- [EXERCISE REQUIREMENTS]
Duplicate the items starting at the line that contains "Task: Click the Statistics chart icon" and ending at the line that contains "Action: tap(390, 77)", both included, and leave the pictures out of your answer.

- [GIVEN DATA]

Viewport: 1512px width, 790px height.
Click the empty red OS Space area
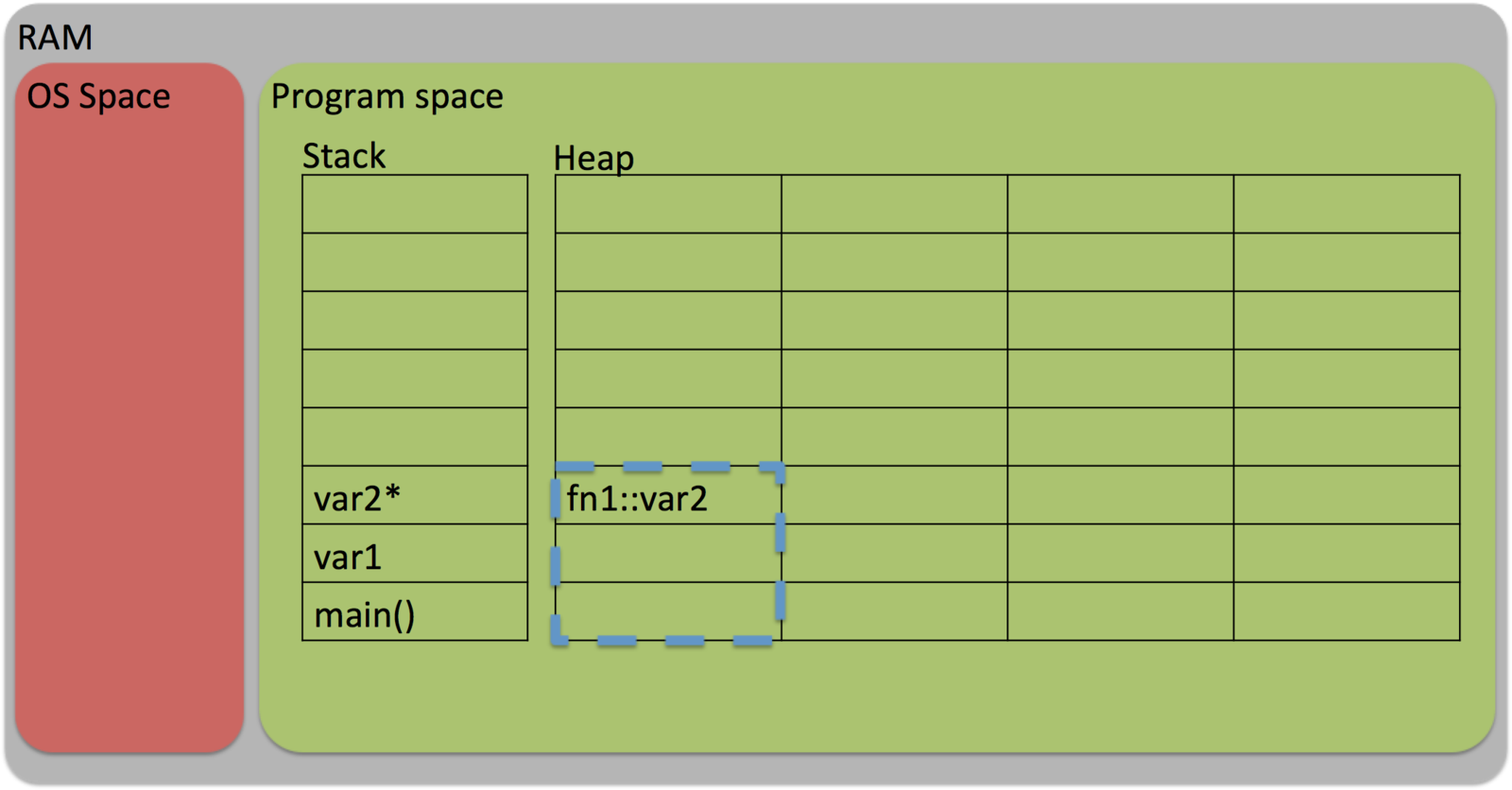(129, 425)
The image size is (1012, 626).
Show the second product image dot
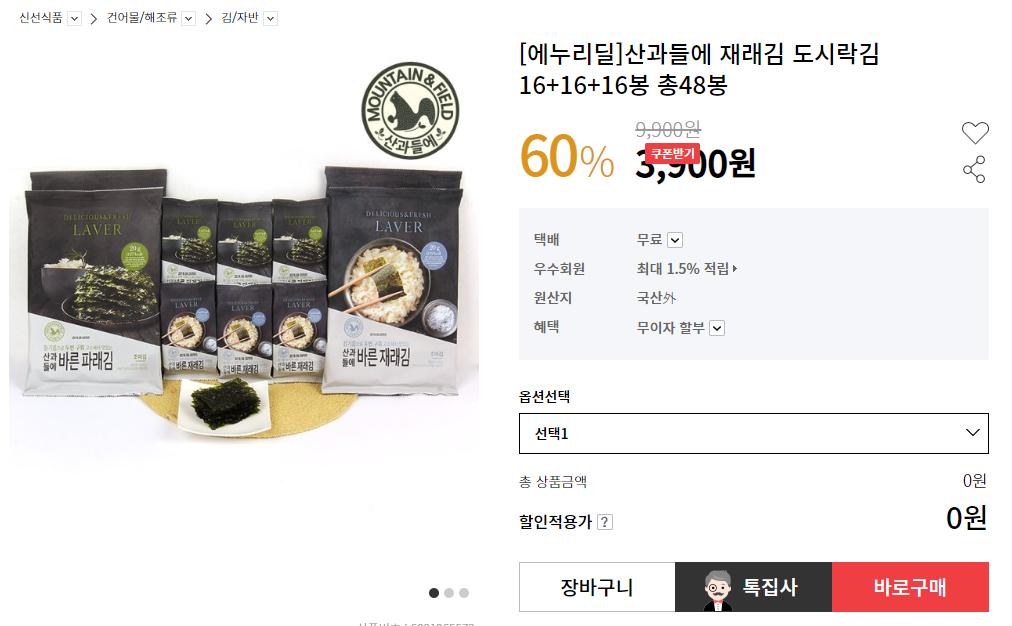pos(449,592)
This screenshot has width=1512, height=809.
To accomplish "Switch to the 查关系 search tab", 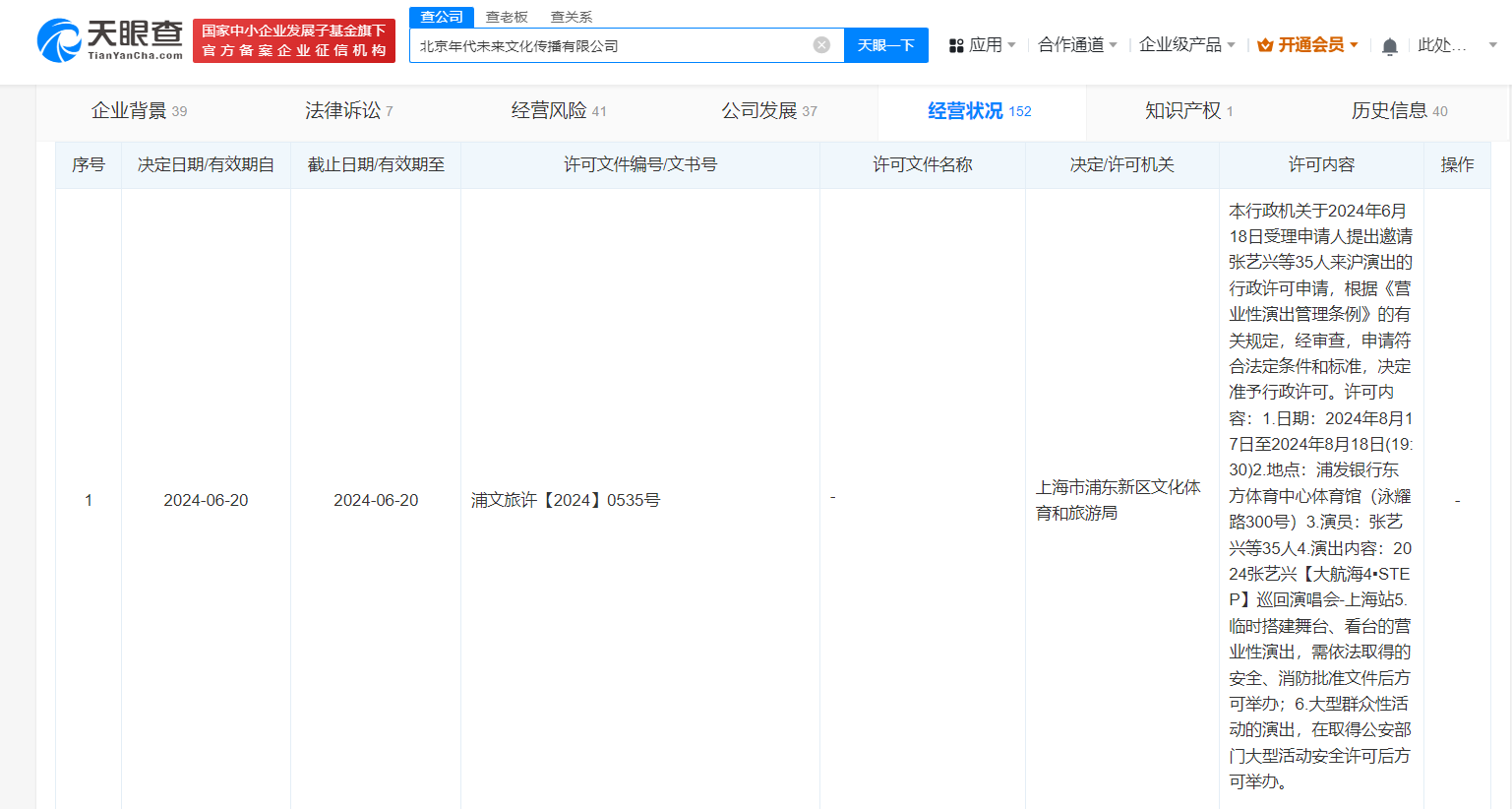I will (570, 16).
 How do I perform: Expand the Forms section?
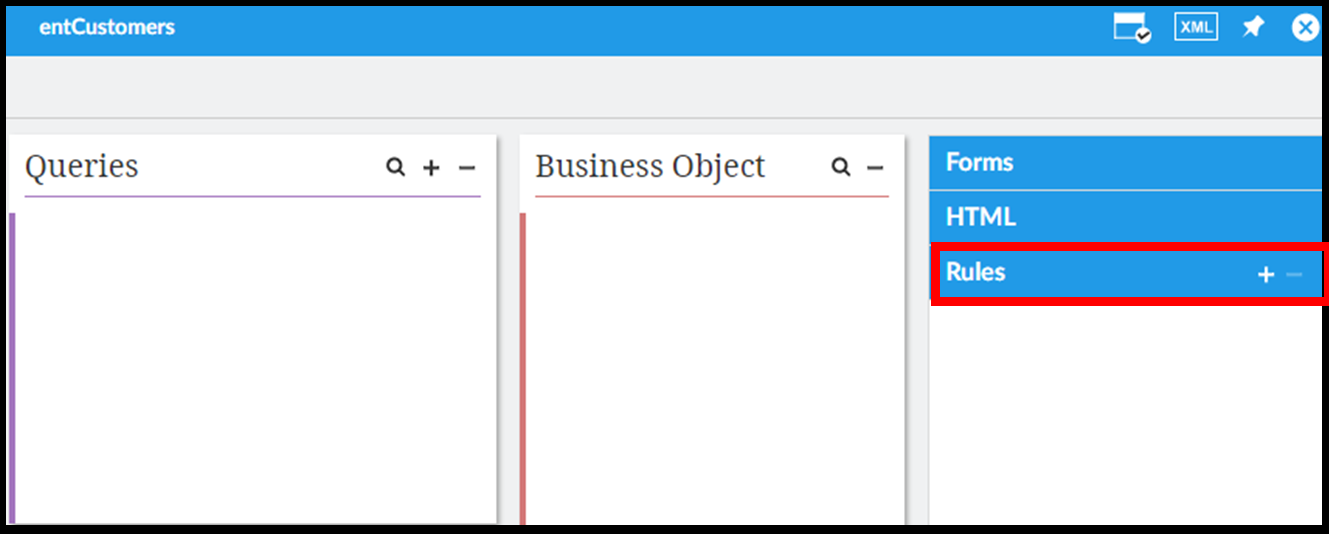pyautogui.click(x=980, y=162)
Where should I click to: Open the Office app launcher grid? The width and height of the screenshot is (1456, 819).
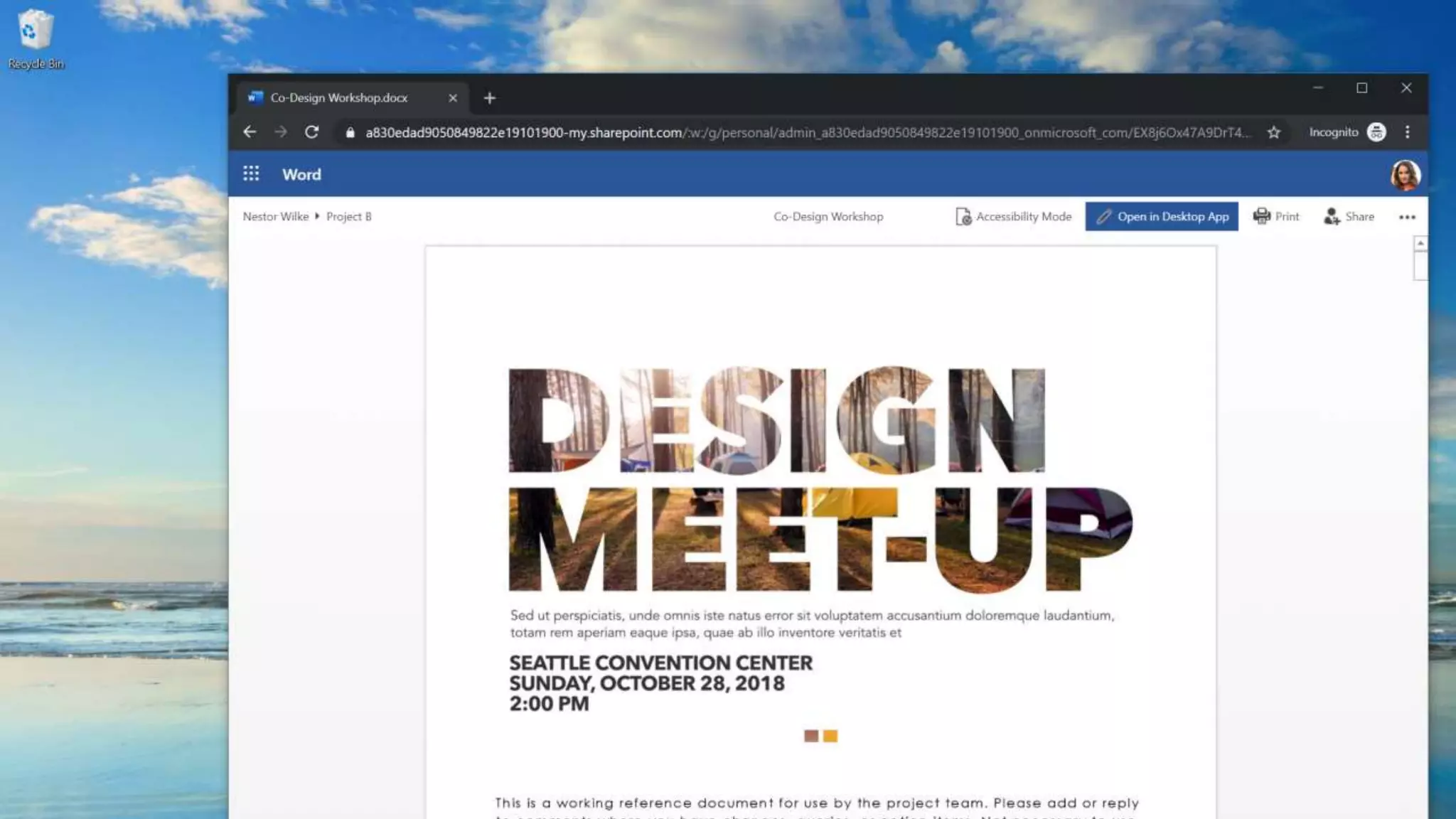click(x=251, y=174)
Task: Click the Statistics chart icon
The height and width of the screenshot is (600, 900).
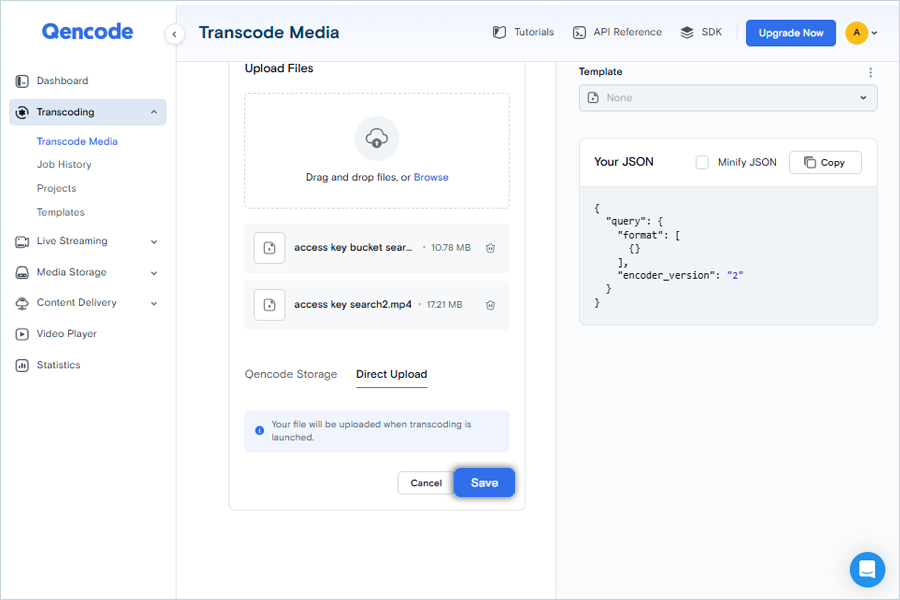Action: pos(22,365)
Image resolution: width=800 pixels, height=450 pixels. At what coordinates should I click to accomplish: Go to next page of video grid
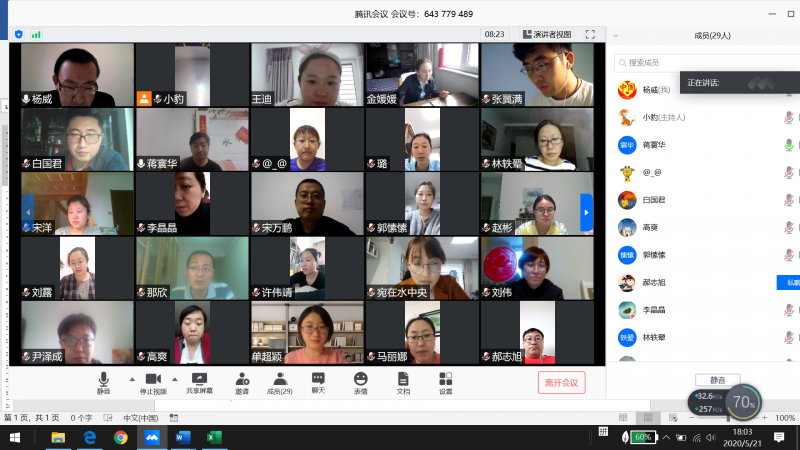(x=587, y=211)
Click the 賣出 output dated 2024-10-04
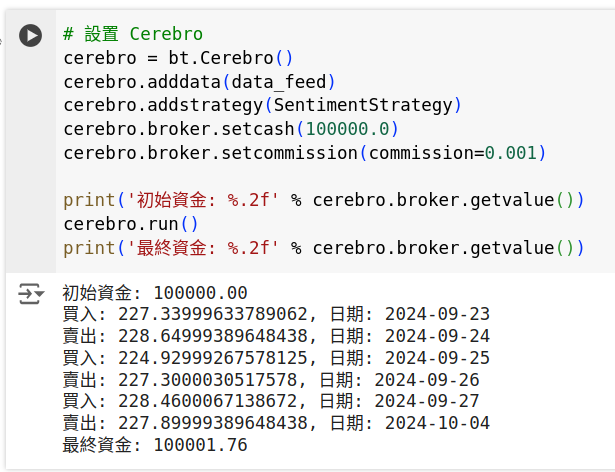The height and width of the screenshot is (472, 615). pos(276,423)
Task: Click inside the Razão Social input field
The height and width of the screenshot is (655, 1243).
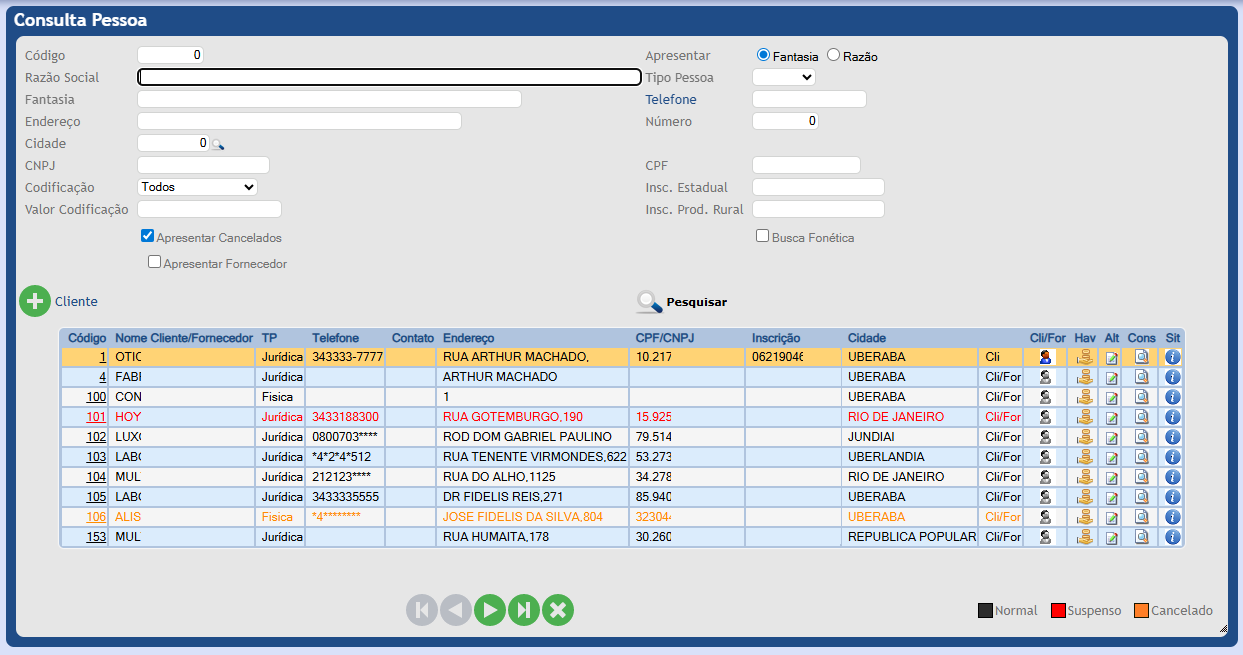Action: tap(390, 77)
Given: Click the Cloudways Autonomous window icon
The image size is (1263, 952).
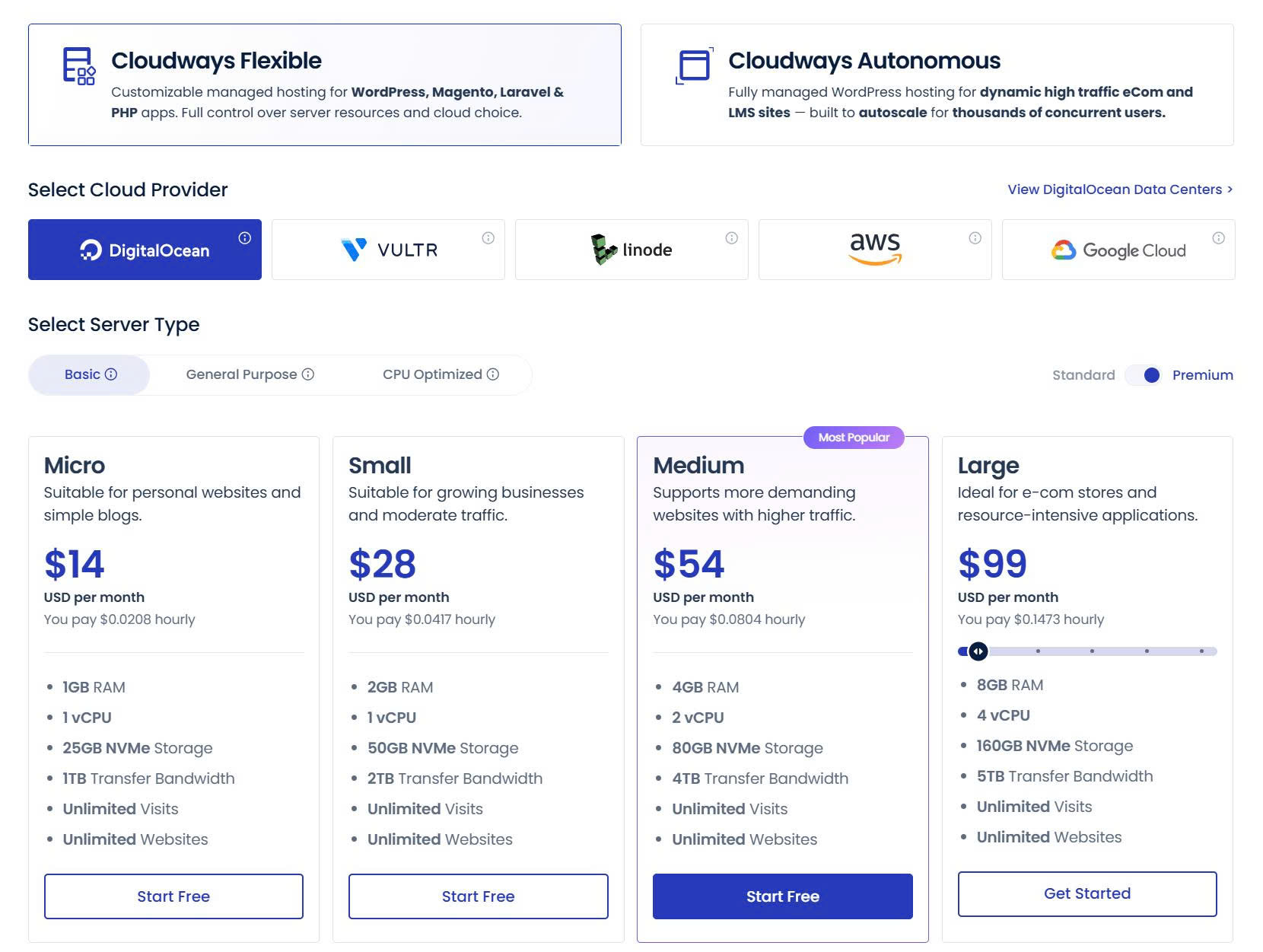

- [ANSWER IN FULL]
Task: Click the Statistics chart icon
The height and width of the screenshot is (600, 900).
Action: pos(22,365)
Image resolution: width=800 pixels, height=450 pixels. At what coordinates should I click to accomplish: Go to next page of video grid
(x=587, y=211)
Click the 賣出 output dated 2024-10-04
The height and width of the screenshot is (472, 615). pos(276,423)
Task: Click inside the Razão Social input field
The height and width of the screenshot is (655, 1243).
Action: tap(390, 77)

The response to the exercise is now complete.